**Objective**
Starting at the line with "Where should I" and running through the final line, swap "dropdown" for "menu" and give those lines again with everything else unchanged. Leave the pictures out of your answer.

Target pointing data:
◆ ◆ ◆ ◆ ◆ ◆ ◆

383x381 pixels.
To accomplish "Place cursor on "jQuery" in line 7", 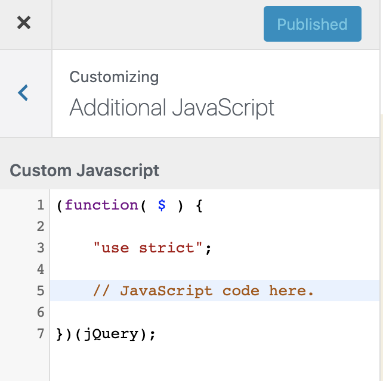I will (x=110, y=334).
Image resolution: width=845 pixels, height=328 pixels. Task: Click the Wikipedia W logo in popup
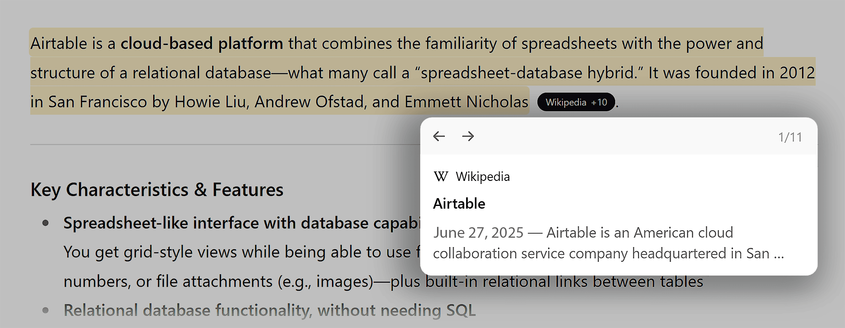441,177
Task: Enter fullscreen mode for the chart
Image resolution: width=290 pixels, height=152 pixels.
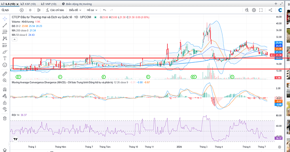Action: point(261,10)
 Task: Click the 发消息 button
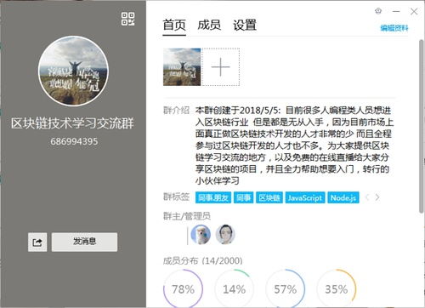(x=84, y=242)
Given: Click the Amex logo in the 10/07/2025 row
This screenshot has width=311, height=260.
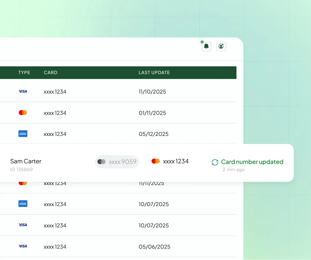Looking at the screenshot, I should click(x=23, y=204).
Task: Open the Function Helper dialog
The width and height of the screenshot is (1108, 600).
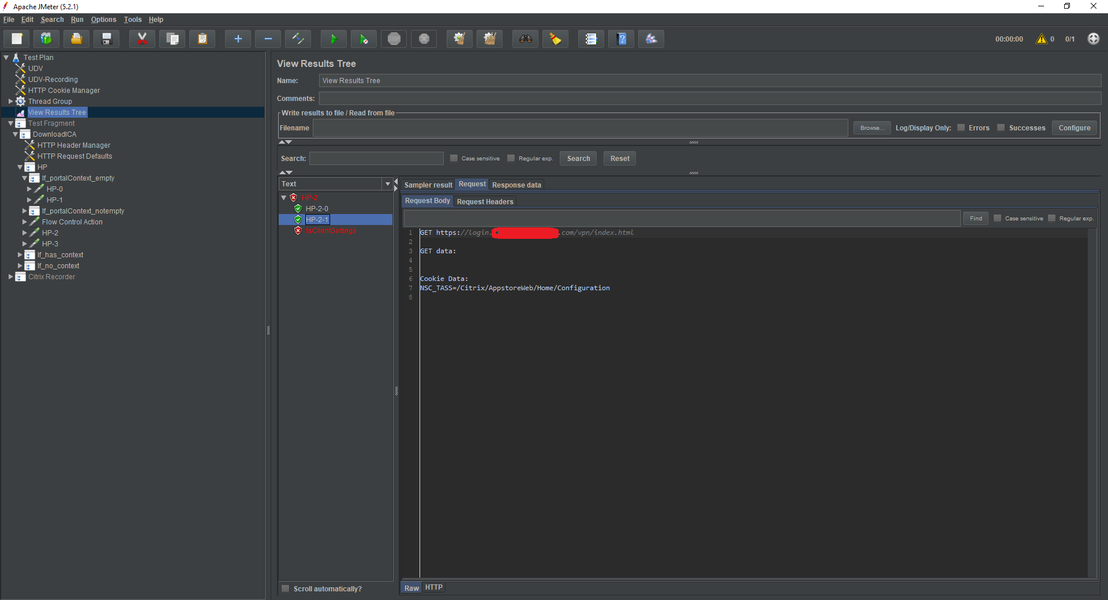Action: [590, 39]
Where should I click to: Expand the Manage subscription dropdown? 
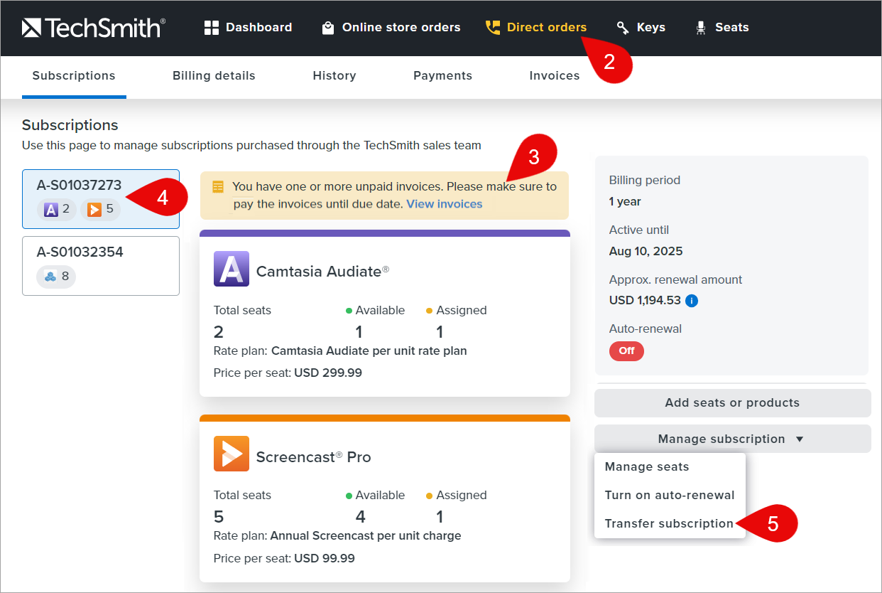point(732,439)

◆ ◆ ◆ ◆ ◆ ◆ ◆

**Exercise output**
Where should I click to: Expand the Manage subscription menu? 
point(732,439)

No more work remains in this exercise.